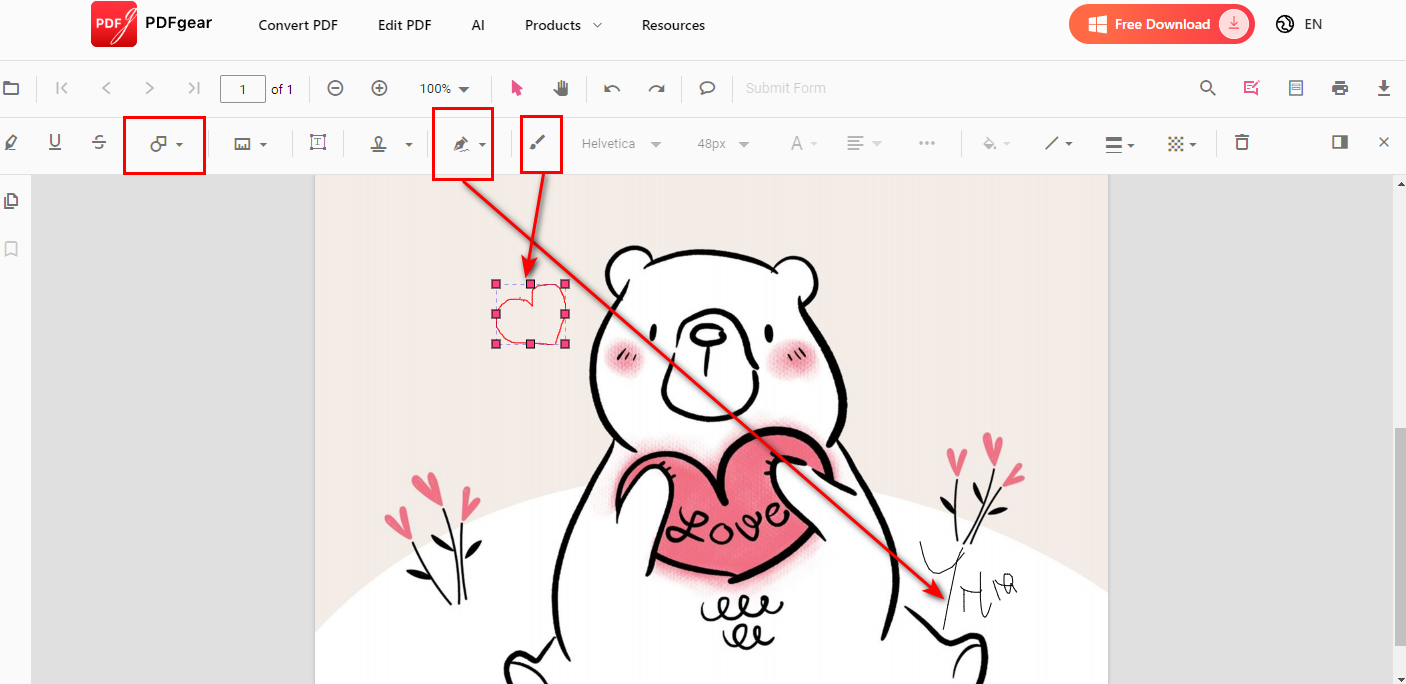Select the Stamp tool
Screen dimensions: 1406x684
385,143
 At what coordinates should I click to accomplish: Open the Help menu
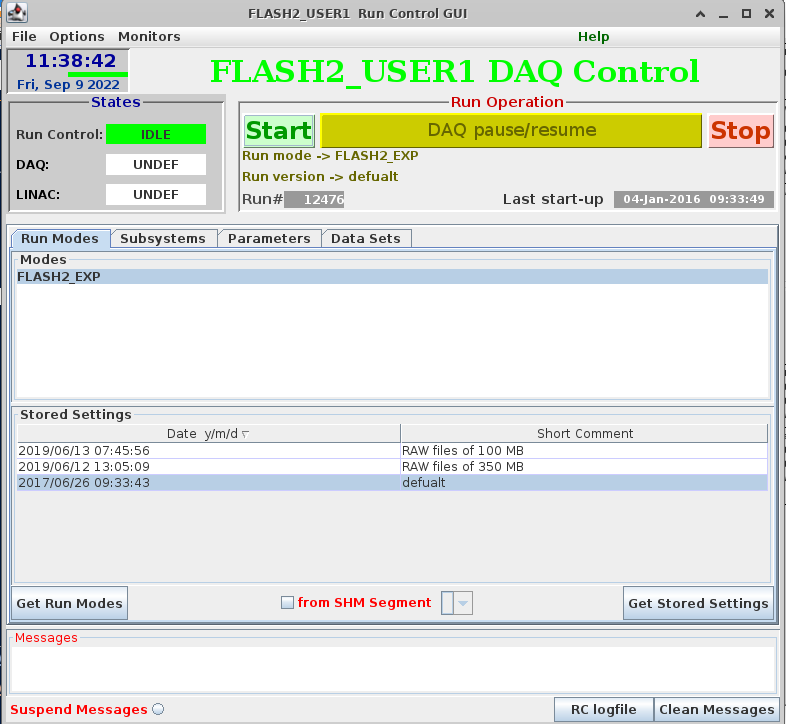click(x=593, y=37)
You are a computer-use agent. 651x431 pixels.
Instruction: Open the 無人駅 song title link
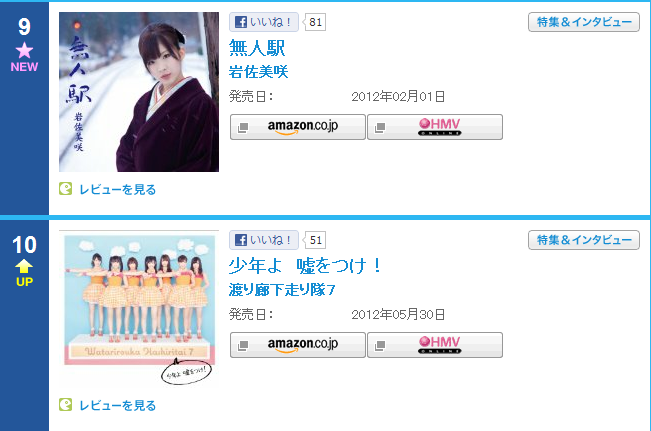257,48
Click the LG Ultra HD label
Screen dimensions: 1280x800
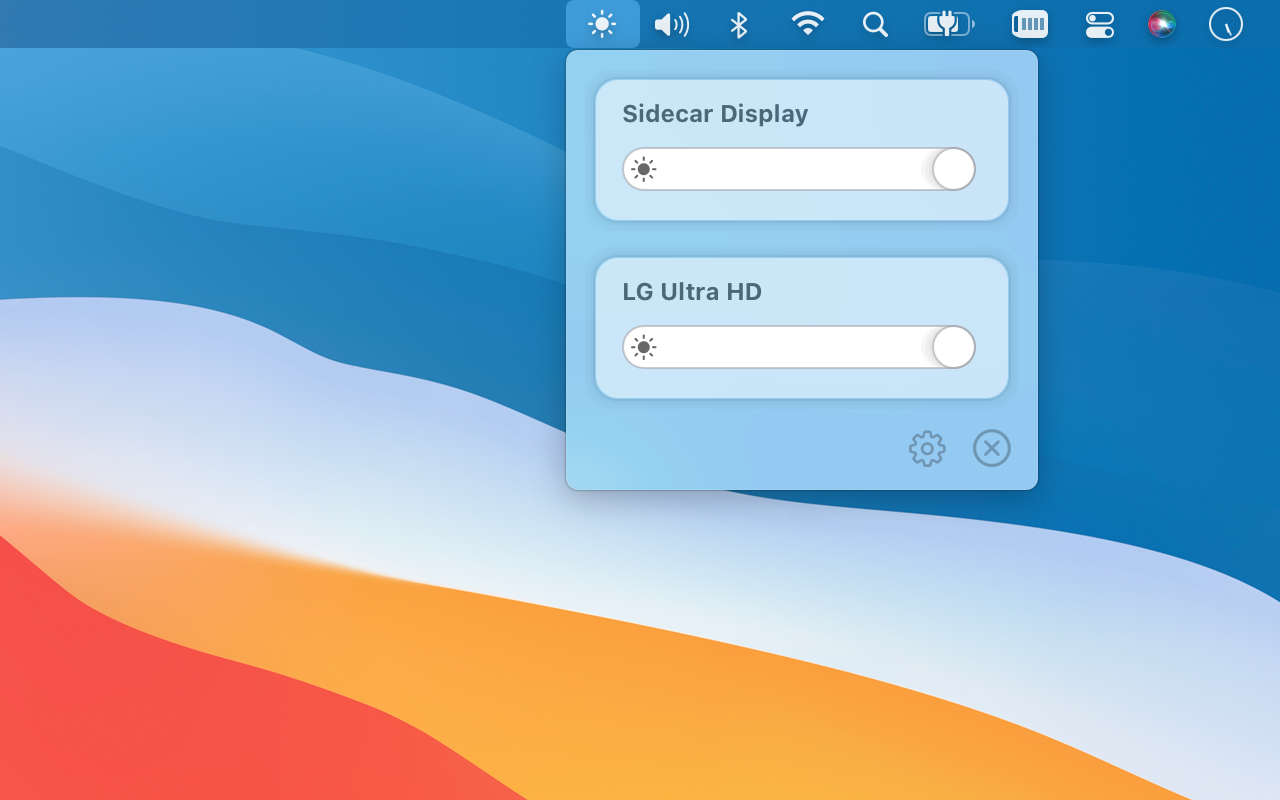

[Exercise requirements] From the line holding "At what coordinates" to the last line of the listing, please output each line exactly as it stands. Pictures stay out of the copy.

[Exercise result]
 At what coordinates should I click to accomplish: Open the Help menu
click(x=593, y=37)
You are a computer-use agent. 651x431 pixels.
Instruction: Open the 無人駅 song title link
257,48
Click the LG Ultra HD label
Screen dimensions: 1280x800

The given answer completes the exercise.